A lot of us are playing the “Sell the Mets” game in which we envision some fantasy-laden new owner who will not only spend like the crosstown Yankees, but will also address a number of other team viability concerns. Most want not only the rich infusion of capital, but also an owner who will take assertive steps to make the club into one of respectability. What will it take for that to happen?
Spending
More money is not the same thing as spending wisely. After all, didn’t we dump $20 million down the drainpipe on Jed Lowrie and nearly $30 million per season on Yoenis Cespedes until the discount this year for his own non-baseball injury? That’s certainly big spending but is it smart spending?
Obviously, hindsight is always 20/20, but at the time they obtained Lowrie they had Robinson Cano, Jeff McNeil, Todd Frazier and Amed Rosario.

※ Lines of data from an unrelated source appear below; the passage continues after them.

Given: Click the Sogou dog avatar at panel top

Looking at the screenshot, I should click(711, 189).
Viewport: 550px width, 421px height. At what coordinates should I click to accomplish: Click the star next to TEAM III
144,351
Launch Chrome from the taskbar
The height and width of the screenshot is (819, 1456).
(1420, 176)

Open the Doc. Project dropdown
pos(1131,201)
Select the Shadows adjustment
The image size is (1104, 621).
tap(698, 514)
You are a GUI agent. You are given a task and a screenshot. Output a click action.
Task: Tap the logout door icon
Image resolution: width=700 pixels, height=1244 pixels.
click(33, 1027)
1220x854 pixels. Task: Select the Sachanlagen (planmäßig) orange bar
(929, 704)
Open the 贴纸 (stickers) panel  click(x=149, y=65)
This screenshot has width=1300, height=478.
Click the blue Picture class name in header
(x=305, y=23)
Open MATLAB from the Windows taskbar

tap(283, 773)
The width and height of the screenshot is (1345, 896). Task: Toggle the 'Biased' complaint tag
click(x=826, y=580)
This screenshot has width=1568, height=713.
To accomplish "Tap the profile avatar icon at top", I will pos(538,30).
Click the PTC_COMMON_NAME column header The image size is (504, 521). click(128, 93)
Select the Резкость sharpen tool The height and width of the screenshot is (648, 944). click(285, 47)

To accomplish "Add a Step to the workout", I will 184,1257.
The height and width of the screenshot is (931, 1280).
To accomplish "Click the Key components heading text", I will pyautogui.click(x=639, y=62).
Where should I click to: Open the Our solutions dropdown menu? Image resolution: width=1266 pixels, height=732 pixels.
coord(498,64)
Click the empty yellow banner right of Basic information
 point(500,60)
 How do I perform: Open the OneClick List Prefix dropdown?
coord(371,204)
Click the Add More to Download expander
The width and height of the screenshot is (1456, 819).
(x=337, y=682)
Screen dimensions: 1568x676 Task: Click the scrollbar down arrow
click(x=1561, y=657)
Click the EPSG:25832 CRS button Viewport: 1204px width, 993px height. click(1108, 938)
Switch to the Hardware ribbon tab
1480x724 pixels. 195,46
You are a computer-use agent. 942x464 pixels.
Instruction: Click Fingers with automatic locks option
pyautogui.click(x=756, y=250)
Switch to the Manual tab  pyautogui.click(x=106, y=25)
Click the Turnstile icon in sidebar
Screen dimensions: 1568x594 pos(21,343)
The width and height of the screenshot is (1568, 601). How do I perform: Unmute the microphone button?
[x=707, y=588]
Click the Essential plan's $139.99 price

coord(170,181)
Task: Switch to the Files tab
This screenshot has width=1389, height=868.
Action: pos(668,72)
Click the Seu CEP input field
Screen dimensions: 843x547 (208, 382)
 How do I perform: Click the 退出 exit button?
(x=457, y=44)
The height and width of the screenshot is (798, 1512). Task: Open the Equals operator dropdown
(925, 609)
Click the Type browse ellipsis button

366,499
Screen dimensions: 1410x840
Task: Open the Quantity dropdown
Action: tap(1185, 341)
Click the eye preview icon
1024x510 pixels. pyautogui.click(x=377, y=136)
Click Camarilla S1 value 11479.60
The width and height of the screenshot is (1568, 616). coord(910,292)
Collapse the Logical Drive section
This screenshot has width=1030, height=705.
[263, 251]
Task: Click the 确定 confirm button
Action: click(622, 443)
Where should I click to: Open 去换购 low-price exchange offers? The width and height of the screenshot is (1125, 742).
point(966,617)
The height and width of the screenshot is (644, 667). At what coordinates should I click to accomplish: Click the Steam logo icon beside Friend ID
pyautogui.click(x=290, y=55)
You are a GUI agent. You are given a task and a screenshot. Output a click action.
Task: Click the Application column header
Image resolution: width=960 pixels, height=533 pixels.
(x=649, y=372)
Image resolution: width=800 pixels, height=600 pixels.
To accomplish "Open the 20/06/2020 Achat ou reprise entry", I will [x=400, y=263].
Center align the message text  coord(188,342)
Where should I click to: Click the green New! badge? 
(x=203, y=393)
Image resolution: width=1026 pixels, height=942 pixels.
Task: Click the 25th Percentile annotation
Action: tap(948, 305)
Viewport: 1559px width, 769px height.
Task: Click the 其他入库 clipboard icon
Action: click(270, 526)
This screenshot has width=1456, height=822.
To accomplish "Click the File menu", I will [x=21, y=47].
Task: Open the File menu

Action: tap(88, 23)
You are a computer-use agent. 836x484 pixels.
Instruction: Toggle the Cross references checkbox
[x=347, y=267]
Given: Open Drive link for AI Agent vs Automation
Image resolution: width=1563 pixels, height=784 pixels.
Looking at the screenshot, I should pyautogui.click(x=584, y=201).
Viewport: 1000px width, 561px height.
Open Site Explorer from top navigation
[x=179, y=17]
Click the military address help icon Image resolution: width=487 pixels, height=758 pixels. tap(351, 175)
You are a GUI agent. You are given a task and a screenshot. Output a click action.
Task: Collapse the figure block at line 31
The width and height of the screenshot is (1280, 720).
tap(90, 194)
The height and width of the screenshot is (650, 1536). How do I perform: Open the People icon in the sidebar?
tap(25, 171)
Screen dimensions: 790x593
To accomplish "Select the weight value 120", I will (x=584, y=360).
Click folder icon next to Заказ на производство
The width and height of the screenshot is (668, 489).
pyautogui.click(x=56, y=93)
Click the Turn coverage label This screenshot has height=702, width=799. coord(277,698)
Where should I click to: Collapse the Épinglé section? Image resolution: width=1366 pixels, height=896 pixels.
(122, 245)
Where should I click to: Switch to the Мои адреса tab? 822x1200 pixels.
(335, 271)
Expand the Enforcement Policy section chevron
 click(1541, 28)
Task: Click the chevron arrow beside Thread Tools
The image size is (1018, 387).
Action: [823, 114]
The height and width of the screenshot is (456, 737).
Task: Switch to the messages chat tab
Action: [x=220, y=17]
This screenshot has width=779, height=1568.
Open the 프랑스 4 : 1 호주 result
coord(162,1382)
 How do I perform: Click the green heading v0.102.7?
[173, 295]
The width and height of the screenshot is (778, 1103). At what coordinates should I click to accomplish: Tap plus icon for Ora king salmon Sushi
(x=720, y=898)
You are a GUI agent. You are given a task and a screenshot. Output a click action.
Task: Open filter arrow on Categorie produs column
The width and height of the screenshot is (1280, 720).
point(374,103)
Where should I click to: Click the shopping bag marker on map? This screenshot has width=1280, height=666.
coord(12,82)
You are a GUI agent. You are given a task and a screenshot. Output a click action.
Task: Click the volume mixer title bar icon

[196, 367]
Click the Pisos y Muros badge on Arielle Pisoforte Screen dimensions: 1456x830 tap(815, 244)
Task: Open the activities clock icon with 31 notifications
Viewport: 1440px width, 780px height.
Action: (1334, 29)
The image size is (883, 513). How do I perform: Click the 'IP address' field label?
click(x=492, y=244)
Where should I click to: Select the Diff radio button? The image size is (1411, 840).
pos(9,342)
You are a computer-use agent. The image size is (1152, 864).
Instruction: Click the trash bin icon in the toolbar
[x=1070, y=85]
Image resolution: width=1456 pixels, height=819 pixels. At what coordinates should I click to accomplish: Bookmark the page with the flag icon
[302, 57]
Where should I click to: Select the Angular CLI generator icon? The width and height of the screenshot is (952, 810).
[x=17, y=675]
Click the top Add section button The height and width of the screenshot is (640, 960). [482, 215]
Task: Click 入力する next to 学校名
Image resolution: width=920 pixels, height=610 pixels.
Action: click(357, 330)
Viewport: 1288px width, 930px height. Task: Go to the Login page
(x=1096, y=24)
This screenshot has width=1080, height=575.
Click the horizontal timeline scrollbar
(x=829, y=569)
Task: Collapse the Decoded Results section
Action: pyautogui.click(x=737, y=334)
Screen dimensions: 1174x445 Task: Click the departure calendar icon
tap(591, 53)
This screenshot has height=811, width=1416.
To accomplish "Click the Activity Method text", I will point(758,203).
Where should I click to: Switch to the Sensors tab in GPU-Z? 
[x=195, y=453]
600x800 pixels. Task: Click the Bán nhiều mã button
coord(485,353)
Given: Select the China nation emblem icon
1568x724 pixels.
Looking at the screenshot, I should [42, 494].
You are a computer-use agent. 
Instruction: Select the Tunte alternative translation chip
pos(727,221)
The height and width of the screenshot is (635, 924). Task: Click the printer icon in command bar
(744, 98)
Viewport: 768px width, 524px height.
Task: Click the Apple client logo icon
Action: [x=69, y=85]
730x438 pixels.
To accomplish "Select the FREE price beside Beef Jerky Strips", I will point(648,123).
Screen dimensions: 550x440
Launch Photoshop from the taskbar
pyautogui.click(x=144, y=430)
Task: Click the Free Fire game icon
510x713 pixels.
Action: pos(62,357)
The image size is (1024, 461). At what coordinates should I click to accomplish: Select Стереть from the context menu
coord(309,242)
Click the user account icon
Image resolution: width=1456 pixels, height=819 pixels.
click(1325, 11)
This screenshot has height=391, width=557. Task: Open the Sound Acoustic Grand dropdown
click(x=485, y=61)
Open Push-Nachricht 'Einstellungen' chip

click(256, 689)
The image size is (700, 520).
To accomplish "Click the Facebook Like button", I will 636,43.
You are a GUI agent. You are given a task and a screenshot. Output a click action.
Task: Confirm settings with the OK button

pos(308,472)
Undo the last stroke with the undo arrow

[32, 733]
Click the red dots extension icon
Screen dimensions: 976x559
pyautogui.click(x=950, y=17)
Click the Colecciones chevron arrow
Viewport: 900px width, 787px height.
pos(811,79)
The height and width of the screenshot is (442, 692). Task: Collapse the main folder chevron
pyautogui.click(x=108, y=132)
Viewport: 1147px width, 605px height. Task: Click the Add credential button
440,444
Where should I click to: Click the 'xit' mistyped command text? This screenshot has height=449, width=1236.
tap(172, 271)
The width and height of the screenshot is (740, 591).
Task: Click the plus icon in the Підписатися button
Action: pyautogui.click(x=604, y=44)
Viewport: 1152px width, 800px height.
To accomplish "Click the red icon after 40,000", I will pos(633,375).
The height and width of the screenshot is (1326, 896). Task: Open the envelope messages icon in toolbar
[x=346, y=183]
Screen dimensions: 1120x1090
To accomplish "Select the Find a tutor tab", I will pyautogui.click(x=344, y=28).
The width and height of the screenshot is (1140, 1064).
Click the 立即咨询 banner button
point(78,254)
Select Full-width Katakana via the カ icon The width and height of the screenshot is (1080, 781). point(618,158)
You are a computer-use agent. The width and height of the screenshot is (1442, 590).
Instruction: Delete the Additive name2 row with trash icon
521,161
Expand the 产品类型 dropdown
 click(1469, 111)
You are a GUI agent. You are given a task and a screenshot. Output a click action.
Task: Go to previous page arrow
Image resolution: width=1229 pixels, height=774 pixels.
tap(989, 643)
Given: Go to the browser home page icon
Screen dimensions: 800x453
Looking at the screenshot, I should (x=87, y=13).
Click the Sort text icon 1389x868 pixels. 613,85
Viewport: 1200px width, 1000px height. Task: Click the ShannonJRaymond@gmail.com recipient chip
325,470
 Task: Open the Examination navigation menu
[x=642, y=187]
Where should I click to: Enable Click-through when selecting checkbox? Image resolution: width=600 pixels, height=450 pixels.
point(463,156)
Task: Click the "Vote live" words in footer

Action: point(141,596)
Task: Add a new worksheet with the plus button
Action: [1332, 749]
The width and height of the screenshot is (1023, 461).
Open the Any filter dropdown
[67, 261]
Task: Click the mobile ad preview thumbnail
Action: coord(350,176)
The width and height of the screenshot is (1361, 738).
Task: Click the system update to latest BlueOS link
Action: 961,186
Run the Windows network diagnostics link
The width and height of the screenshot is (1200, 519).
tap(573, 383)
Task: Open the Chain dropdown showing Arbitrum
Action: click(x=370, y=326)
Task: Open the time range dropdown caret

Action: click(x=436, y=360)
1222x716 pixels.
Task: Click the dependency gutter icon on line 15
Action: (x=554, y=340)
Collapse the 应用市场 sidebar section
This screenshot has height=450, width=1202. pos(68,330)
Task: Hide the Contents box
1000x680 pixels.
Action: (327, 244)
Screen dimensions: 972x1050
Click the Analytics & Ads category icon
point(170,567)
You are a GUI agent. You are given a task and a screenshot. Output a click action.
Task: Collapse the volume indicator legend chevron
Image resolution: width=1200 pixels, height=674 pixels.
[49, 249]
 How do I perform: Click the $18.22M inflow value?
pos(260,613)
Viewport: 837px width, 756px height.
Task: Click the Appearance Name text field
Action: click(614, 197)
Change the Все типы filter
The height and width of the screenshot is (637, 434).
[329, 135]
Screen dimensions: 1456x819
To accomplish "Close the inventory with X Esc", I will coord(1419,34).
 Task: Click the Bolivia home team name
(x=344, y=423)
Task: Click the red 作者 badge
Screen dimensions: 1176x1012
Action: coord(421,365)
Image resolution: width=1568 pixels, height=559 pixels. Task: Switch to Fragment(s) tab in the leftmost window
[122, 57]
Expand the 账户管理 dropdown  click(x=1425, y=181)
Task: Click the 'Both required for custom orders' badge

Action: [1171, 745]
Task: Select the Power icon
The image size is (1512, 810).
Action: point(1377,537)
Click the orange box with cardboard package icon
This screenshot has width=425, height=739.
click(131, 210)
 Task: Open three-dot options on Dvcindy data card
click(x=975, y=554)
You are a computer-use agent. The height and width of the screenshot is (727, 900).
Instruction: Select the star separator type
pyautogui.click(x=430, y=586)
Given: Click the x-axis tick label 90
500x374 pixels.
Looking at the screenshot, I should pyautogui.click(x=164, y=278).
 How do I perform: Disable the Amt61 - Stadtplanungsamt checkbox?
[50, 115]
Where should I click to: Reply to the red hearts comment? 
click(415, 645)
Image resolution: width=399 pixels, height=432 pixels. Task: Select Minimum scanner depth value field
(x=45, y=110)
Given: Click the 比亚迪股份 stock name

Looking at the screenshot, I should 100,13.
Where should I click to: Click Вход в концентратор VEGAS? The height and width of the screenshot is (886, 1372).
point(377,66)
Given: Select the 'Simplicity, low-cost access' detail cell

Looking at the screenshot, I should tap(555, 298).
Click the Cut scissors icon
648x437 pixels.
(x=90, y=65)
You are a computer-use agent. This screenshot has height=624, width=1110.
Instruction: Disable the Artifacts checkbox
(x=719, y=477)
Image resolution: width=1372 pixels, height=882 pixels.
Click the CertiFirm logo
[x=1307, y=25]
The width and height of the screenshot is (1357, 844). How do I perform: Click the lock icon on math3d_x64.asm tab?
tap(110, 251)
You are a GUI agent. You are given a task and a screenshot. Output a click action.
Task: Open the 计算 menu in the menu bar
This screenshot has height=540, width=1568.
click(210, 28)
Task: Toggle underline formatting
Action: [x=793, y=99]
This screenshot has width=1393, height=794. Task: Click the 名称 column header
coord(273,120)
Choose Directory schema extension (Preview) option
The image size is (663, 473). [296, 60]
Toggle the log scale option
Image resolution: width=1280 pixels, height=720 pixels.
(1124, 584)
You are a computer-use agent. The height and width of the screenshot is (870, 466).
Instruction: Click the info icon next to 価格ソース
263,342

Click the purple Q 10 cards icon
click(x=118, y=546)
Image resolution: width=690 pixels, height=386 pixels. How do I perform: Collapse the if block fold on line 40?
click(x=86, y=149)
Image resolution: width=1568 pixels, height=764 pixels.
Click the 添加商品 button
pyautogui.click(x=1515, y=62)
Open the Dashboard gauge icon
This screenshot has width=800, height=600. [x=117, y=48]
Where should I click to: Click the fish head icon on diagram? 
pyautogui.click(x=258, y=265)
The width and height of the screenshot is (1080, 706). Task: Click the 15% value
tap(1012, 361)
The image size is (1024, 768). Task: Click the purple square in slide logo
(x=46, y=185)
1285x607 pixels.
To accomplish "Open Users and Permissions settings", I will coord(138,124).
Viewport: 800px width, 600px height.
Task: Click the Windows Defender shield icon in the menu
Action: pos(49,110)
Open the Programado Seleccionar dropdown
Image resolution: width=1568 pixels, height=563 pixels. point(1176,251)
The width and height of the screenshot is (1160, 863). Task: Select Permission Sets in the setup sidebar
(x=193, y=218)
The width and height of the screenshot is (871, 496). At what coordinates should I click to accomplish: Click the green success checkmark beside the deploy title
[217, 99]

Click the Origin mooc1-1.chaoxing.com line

You had Luis Guillorme vying for bench time, then they added J.D. Davis into the mix as well. Yes, Jed Lowrie was a relatively big name but so too were Todd Frazier and Robinson Cano. Jeff McNeil was coming off a major rookie season and J.D. Davis had won the AAA batting title. It seemed somewhat ill-advised, expensive, and then pointless once injuries pretty much ensured his offensive contributions to the Mets will fall below what Bartolo Colon delivered.
Yoenis Cespedes is a long soap opera of the team bidding against itself for his role in the 2015 pennant. He’s missed a ton of time to injuries BEFORE the dual heel surgeries and getting gored by a boar. They keep throwing money at that dream of Cespedes’ 2015 season but never seemed to get there. Eventually the dream needs to die.
One could also make the case that taking on CAA client Robinson Cano was a similarly poorly conceived maneuver. I’m not going to debate the value of the minor leaguers who crossed coasts in the deal until they make it to the majors and see what they can do. I will applaud the salary dumps of Jay Bruce and Anthony Swarzak. I will also give a huzzah for getting Seattle to toss in some money towards Cano’s salary. The real part of this deal was the minor money being paid to the AL’s best relief pitcher who pretty much forgot how to play the game once arriving in New York. Again we have a case of spending but not investing wisely. To get the much heralded Edwin Diaz you needed to take on the money and term of Robinson Cano and sacrifice two impressive minor leaguers plus the wild tossing Gerson Bautista.
Free Agents
In the open marketplace where the services of veteran major leaguers are sold to the highest bidder, the Mets have not been involved in the upper echelon of talents since the days of Pedro Martinez and Carlos Beltran. Since then we always saw them going after perceived value-picks who were good but certainly on the tail end of their careers. The results pretty much matched the investment. You got OK output for big but not huge paychecks.
Will the new owner embrace younger free agents who have the opportunity to contribute for a longer period of time at their prime performance level? There’s a lot of debate already about how the Mets would approach securing J.T. Realmuto next year but he’s not the team profile “get”. If he was, they would have traded for him when the Marlins were taking in-division offers. He would represent the best of the catching class available and for more than 20 years that means the Mets are not in that bidding war. Instead, they will look to capture lightning in a bottle with a high offensive potential player like Welington Castillo who has fallen on hard times in Chicago and won’t even cost the renewal price of Wilson Ramos.
Will a new owner look for more than the post age 34 free agents for someone who not only can help today but for the next 4-5 years? That type of approach takes an investment and the willingness to try to bring in the best. It is not a strategy based upon hope and bargain-hunting.
More thoughts to continue on this topic in the near future, but what are your new owner parameters (besides them not being Wilpons)?
1st and foremost the new owners must preform a seance and burn a Wilpon Jersey.
ReplyDeleteThen yes spend some serious money on 2 way players. Offensively and defensively talented players, especially up the middle.
Spend on power arms and power bats.
ReplyDeleteI have an article on that topic for the upcoming draft, in a few days.
Zozo, I agree. The Mets need to invest and value defense up the middle. If only they had a manager in the minor leagues that emphasized defense and fundamentals, led their respective league in defense, stole a lot of bases, and won a championship. But if they did, they probably fire Alfonso.